-------- DATA EXTRACTS --------

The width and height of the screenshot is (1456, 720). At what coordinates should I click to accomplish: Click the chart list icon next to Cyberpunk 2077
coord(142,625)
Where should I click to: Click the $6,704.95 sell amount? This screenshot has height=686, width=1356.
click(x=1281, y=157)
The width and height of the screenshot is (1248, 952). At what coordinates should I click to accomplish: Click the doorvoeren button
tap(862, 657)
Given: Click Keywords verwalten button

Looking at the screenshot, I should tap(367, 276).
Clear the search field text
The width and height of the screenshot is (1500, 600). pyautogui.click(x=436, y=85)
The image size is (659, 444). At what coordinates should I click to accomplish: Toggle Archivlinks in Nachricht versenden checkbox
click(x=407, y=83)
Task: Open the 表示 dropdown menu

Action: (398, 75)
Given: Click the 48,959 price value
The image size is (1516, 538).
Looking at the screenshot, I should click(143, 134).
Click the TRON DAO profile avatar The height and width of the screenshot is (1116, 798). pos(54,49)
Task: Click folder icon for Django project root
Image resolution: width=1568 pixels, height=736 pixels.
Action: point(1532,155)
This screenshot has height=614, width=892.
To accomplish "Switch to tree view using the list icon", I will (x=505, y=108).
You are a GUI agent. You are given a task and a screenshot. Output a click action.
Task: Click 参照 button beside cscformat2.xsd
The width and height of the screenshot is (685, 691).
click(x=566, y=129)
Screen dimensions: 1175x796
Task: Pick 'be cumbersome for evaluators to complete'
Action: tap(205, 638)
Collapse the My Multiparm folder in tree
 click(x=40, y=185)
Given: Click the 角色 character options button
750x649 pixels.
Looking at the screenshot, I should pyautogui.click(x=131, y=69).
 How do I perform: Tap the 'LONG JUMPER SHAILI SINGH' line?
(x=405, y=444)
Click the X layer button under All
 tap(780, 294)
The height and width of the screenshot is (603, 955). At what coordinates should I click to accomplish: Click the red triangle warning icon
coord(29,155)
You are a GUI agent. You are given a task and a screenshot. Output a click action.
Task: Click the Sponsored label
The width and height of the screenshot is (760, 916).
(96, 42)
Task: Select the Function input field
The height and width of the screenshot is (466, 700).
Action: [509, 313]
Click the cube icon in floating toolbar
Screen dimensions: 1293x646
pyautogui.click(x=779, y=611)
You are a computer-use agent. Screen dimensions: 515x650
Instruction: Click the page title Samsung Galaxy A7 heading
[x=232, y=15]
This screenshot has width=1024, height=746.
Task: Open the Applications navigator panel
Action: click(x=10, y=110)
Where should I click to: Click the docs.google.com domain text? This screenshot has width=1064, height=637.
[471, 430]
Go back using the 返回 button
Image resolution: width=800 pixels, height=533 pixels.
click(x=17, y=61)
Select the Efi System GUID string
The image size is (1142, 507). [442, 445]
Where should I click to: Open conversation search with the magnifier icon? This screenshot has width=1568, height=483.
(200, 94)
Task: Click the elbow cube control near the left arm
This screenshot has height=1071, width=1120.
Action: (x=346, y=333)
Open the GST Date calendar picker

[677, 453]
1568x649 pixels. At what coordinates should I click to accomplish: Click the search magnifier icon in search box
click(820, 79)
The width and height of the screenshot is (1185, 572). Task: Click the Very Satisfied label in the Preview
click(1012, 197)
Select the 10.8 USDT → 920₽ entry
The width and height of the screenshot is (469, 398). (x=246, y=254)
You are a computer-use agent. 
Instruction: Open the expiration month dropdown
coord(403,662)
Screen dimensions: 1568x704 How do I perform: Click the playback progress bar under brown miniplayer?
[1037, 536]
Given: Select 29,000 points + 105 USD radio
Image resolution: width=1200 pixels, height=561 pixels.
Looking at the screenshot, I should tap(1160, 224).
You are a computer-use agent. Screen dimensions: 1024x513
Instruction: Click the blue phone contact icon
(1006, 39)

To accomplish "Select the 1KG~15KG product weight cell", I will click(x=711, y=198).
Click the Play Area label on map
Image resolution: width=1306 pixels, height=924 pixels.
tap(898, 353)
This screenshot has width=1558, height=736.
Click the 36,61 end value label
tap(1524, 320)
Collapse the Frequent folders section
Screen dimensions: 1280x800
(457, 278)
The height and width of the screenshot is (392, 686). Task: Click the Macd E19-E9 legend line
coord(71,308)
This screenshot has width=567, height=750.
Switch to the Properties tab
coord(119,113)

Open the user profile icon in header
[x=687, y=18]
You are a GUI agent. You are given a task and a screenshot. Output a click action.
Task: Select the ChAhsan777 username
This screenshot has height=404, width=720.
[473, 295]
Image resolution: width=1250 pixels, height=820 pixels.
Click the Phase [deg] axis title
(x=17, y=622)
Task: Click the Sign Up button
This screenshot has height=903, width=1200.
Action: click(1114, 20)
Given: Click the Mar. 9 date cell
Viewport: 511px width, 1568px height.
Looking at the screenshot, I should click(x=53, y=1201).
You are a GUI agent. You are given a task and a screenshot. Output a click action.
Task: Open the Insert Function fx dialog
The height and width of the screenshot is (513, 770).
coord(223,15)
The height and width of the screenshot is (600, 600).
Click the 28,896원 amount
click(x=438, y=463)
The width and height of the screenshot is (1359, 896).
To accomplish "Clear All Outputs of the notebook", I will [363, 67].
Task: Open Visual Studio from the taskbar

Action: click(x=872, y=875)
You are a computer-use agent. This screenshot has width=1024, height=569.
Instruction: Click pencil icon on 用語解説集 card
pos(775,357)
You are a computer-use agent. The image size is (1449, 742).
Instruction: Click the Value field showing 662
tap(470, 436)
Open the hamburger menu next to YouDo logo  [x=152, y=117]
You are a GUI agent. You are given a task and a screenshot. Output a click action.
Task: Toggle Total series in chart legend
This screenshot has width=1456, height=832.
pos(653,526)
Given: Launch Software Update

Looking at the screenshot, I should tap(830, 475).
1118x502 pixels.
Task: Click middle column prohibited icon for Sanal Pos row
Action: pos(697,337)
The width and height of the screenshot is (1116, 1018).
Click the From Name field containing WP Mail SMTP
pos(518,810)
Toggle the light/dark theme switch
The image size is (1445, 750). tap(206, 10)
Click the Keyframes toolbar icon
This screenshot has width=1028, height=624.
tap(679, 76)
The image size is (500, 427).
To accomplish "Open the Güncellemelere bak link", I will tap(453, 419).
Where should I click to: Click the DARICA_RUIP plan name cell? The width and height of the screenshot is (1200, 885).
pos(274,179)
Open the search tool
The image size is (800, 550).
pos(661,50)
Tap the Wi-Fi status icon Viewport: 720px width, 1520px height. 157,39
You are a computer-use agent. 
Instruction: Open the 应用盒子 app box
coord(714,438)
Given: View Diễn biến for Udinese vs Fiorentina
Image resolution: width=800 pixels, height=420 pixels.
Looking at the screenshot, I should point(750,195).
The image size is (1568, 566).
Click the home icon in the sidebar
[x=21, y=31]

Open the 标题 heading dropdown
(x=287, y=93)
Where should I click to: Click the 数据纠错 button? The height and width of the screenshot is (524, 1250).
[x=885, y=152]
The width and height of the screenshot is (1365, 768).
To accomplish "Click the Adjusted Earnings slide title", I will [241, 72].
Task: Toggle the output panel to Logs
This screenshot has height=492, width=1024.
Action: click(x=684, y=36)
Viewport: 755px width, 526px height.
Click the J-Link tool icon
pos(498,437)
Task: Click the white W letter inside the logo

--------

WHAT THE EXERCISE ASKS: From the entries above, list each line with "cube" in it.

TASK RESPONSE:
Click the cube icon in floating toolbar
Task: Click the elbow cube control near the left arm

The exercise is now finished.